Set exercise 1: Rewrite the lines of the listing, starting at its first line and ending at the line containing "Click the bright", as a Markdown table with the columns Row and Line. Omit blank lines.

-- Start of Quoted text --

Vic then watches in horror as Ronnie Gardocki, his last remaining friend, is placed under arrest. Gardocki is informed that Vic took the deal with ICE and confessed to everything the Strike Team did as part of his immunity deal, leaving Ronnie to take the fall for all of it and be sent to prison. Enraged and devastated that Vic lied to him and sold him out, Ronnie screams profanity at Vic as the former is handcuffed and led away. Vic explains that he thought Corrine was in trouble and did not think he had a choice. As his former colleagues eye him with frigid loathing, Wyms dismisses Vic. Vic leaves the precinct for the last time in disgrace.

====Epilogue====
Frightened by what actions Vic may take for her attempts to send him to prison, Vic's ex-wife Corinne pleads with Wyms for protection from him. In response, they approach ICE Agent Olivia Murray and advise her that taking Vic's children away was the best means of hurting him. Corinne and the children disappear into the Witness Protection Program.

In the aftermath, Vic begs for the opportunity to say goodbye to his children. Unmoved, Agent Murray responds, "You said goodbye to them the moment you shot another cop in the face."

Realizing that the deal includes no stipulations about the capacity in which ICE must employ Vic, Murray vows to make his three years at the agency as unpleasant as possible by severely curtailing his duties. Vic is assigned to a desk job, forbidden to carry a weapon while on duty, and required to write a 10-page duty report every day and submit to weekly drug testing. She makes it clear to Vic that even the smallest violation of these condition will result in his immunity being revoked and certain prison time. Sitting in a cubicle and isolated from his family and former colleagues, Vic decorates his desk with pictures of his children, and a photo of himself drinking beer with Lemansky. He does not add any pictures of Shane, Ronnie, or Corinne.

Hearing police sirens one night while doing paperwork, Mackey looks out the office window. Returning to his desk, Vic's eyes fill with tears as he stares at the photographs of his children. He becomes visibly angry, retrieves his weapon, holsters it under his shirt, and walks off into the night.

-- End of Quoted text --
-- Start of Provided entries --

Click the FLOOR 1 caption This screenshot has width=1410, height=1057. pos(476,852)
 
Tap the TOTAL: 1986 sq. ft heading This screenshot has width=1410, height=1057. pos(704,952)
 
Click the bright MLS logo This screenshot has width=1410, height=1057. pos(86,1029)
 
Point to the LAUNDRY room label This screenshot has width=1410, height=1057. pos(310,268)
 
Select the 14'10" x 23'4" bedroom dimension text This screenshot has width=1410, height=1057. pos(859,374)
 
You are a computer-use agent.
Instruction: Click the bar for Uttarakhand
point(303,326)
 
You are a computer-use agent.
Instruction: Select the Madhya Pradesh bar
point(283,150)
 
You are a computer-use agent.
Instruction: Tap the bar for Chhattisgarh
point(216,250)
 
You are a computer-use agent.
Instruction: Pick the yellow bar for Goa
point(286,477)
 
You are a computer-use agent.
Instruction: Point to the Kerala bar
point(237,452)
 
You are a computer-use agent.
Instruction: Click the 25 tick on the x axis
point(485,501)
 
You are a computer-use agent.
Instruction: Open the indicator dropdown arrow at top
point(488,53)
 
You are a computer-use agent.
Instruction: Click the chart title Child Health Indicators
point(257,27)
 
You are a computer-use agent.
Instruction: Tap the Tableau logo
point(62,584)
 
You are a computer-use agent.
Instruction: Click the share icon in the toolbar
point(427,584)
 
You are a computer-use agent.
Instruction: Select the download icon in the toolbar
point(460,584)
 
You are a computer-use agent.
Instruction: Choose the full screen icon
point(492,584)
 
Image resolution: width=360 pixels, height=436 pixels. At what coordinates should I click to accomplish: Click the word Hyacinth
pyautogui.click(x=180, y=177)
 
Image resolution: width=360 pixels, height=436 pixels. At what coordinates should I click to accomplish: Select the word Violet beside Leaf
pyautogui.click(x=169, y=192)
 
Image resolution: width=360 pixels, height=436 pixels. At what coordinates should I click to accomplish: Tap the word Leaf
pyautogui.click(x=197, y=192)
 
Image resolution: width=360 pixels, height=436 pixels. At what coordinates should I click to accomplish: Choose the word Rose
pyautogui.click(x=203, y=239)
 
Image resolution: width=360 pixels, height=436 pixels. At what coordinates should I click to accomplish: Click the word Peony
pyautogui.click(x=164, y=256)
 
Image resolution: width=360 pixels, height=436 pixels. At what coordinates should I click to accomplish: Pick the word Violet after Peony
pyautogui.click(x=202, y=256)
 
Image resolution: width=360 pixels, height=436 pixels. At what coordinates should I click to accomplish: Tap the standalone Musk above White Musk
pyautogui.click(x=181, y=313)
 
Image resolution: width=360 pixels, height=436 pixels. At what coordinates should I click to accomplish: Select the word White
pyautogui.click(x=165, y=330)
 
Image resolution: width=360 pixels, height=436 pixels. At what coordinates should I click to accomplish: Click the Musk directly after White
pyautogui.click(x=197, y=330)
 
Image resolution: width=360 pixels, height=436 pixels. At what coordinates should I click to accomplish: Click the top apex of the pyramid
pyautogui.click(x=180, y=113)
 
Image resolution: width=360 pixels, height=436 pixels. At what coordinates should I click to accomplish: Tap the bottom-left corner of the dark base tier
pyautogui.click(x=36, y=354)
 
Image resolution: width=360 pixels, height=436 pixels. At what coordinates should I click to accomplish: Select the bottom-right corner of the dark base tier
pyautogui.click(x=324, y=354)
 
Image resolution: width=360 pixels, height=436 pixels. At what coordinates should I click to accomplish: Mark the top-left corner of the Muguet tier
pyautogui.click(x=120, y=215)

-- End of Provided entries --

Set exercise 2: Update the passage of the episode summary starting at "Realizing that the" and ending at "Ronnie, or Corinne." by replacing "cubicle" with "windowless office".

Exercise response 1:
| Row | Line |
|---|---|
| 1 | Click the FLOOR 1 caption This screenshot has width=1410, height=1057. pos(476,852) |
| 2 | Tap the TOTAL: 1986 sq. ft heading This screenshot has width=1410, height=1057. pos(704,952) |
| 3 | Click the bright MLS logo This screenshot has width=1410, height=1057. pos(86,1029) |

Exercise response 2:
Realizing that the deal includes no stipulations about the capacity in which ICE must employ Vic, Murray vows to make his three years at the agency as unpleasant as possible by severely curtailing his duties. Vic is assigned to a desk job, forbidden to carry a weapon while on duty, and required to write a 10-page duty report every day and submit to weekly drug testing. She makes it clear to Vic that even the smallest violation of these condition will result in his immunity being revoked and certain prison time. Sitting in a windowless office and isolated from his family and former colleagues, Vic decorates his desk with pictures of his children, and a photo of himself drinking beer with Lemansky. He does not add any pictures of Shane, Ronnie, or Corinne.